Problema planteado:
Por favor, repite todo el material siguiente línea por línea, sin cambiar nada.

Filas de entrada:
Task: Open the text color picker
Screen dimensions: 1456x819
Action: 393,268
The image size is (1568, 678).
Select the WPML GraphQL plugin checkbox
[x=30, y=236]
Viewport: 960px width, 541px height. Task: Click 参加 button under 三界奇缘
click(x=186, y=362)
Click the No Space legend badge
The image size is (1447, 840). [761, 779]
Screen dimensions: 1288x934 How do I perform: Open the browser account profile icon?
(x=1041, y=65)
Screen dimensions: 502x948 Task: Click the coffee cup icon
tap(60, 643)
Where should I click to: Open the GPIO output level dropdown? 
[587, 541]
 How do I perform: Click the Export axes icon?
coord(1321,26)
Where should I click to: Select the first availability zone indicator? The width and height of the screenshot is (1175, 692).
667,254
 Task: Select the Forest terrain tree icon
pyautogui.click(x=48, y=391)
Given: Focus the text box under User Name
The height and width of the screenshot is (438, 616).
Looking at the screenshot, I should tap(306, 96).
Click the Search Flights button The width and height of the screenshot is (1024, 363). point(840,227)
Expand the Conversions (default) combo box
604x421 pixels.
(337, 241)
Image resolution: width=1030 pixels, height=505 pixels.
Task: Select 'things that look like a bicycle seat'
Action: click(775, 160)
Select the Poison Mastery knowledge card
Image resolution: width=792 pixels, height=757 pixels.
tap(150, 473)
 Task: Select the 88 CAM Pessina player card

En respuesta:
Task: Open the text color picker
Screen dimensions: 1456x819
Action: 393,268
The image size is (1568, 678).
Select the WPML GraphQL plugin checkbox
[x=30, y=236]
Viewport: 960px width, 541px height. Task: Click 参加 button under 三界奇缘
click(x=186, y=362)
Click the No Space legend badge
The image size is (1447, 840). [761, 779]
Screen dimensions: 1288x934 How do I perform: Open the browser account profile icon?
(x=1041, y=65)
Screen dimensions: 502x948 Task: Click the coffee cup icon
tap(60, 643)
Where should I click to: Open the GPIO output level dropdown? 
[587, 541]
 How do I perform: Click the Export axes icon?
coord(1321,26)
Where should I click to: Select the first availability zone indicator? The width and height of the screenshot is (1175, 692).
667,254
 Task: Select the Forest terrain tree icon
pyautogui.click(x=48, y=391)
Given: Focus the text box under User Name
The height and width of the screenshot is (438, 616).
Looking at the screenshot, I should tap(306, 96).
Click the Search Flights button The width and height of the screenshot is (1024, 363). point(840,227)
Expand the Conversions (default) combo box
604x421 pixels.
(337, 241)
Image resolution: width=1030 pixels, height=505 pixels.
Task: Select 'things that look like a bicycle seat'
Action: click(775, 160)
Select the Poison Mastery knowledge card
Image resolution: width=792 pixels, height=757 pixels.
tap(150, 473)
 Task: Select the 88 CAM Pessina player card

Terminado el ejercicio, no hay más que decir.